Apple has increased security for accounts used by users to prevent unwanted and unauthorized access by third parties to all of their information. The company trusts Apple ID in all its software and services, but third-party applications can gain access to only three types of data: email, contacts and events.
Apple requires a mobile device or desktop connected to the web and native – on iOS, Android, Windows, macOS and others – who want to use any of these three types of data to use a special type of access. You create the so-called application-specific password for each software to which you want to grant access.
Google and other ecosystems offer a similar approach to reduce the opportunity for unwanted exploitation. Apple allows this password to be used for email, contacts and events; some other systems require you to block it on one of these three services or even on a task as specific as ?retrieving emails?.
To create an Apple ID specific password within other applications, follow these steps:
- Log in to your Apple ID account in a web browser at appleid.apple.com. You can only create and manage these passwords on the website.
- In the Security section, click Generate Password.
- Enter a code to remind you why you created the password and click Create.
- The website creates a password that you can write down or select and copy. click in Done.
- In the application you're using, enter your email address with your Apple ID and password. No additional steps are necessary.
You can create up to 25 passwords specific to the applications you use. While Apple recommends that you create a specific password for each service or website, you can reuse them.

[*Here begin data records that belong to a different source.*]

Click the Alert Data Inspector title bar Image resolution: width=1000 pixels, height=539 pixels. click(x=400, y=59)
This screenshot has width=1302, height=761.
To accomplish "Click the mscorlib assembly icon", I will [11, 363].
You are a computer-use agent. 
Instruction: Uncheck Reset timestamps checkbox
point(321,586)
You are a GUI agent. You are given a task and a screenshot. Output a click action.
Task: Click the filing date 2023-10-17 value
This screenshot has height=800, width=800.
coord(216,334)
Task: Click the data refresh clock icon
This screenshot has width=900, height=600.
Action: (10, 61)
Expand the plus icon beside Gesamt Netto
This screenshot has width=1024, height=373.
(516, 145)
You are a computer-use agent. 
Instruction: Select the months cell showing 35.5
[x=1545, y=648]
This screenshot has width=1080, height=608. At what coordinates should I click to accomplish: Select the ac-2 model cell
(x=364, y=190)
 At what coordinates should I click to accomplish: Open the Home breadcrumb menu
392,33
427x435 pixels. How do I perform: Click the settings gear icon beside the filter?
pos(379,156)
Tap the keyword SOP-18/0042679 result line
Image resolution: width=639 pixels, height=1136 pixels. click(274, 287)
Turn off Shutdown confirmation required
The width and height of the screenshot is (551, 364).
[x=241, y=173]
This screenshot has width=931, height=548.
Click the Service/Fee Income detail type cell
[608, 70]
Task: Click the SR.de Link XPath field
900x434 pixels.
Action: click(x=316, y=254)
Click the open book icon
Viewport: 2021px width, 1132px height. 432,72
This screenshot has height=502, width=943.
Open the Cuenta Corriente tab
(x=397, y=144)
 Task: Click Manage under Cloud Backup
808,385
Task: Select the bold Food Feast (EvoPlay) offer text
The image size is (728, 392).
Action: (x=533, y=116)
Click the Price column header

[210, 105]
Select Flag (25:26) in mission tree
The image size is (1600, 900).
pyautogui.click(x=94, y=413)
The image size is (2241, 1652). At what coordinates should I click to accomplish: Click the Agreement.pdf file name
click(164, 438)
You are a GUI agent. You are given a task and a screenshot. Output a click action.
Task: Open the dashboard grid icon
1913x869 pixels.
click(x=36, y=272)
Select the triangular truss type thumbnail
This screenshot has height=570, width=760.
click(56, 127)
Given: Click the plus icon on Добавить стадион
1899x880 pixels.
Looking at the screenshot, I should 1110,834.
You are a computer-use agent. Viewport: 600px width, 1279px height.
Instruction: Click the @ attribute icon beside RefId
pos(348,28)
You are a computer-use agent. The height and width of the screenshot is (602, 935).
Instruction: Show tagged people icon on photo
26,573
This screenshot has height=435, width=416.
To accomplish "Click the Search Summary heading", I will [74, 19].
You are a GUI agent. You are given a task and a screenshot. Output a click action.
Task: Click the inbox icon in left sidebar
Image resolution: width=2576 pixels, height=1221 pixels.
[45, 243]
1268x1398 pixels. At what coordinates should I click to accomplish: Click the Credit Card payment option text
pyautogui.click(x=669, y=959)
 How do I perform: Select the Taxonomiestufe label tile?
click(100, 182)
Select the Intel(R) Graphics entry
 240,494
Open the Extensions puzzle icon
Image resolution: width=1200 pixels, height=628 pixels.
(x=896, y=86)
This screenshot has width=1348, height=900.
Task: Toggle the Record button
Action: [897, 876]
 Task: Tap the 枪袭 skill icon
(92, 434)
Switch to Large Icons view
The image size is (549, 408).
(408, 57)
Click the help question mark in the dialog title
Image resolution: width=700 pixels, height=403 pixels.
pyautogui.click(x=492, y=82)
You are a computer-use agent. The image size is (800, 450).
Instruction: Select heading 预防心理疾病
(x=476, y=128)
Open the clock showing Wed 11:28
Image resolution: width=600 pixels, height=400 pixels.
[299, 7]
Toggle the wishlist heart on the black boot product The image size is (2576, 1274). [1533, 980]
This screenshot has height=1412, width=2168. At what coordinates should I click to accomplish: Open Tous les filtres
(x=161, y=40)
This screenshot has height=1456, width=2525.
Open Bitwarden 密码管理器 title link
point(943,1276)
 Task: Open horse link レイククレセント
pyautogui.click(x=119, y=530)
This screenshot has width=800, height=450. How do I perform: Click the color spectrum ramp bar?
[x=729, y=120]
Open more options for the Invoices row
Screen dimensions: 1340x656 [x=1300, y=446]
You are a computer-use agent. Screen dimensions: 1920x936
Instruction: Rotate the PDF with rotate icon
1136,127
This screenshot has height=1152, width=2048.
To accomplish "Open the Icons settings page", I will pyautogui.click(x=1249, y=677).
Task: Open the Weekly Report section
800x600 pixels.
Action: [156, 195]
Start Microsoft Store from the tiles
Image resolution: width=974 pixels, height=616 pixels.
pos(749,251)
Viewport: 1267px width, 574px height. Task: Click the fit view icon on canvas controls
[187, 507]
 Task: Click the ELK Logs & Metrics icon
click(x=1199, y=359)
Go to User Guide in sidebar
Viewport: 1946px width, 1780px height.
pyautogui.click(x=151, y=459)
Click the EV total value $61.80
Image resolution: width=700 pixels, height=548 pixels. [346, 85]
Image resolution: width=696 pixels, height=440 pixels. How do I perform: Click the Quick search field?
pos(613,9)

The application-specific password utility allows you to revoke them without resetting your account.
- Log in to the Apple ID website.
- click in To edit, right of the Security section.
- to the right of the application-specific password generation link, click Show history.
- The website displays a list of passwords and when they were created. Click the X to the right of the list and click Revoke to remove it. You can also click Revoke all to deny access to all third party applications if you believe something has been compromised.
Treat these application-specific passwords with the same kind of care with your main iCloud password. Someone who gains access to your email can generally use it as a starting point for accessing other parts of your account, such as sending password reset requests to the iCloud email address for other services, receiving login codes second factor for financial institutions or confirming transactions via email.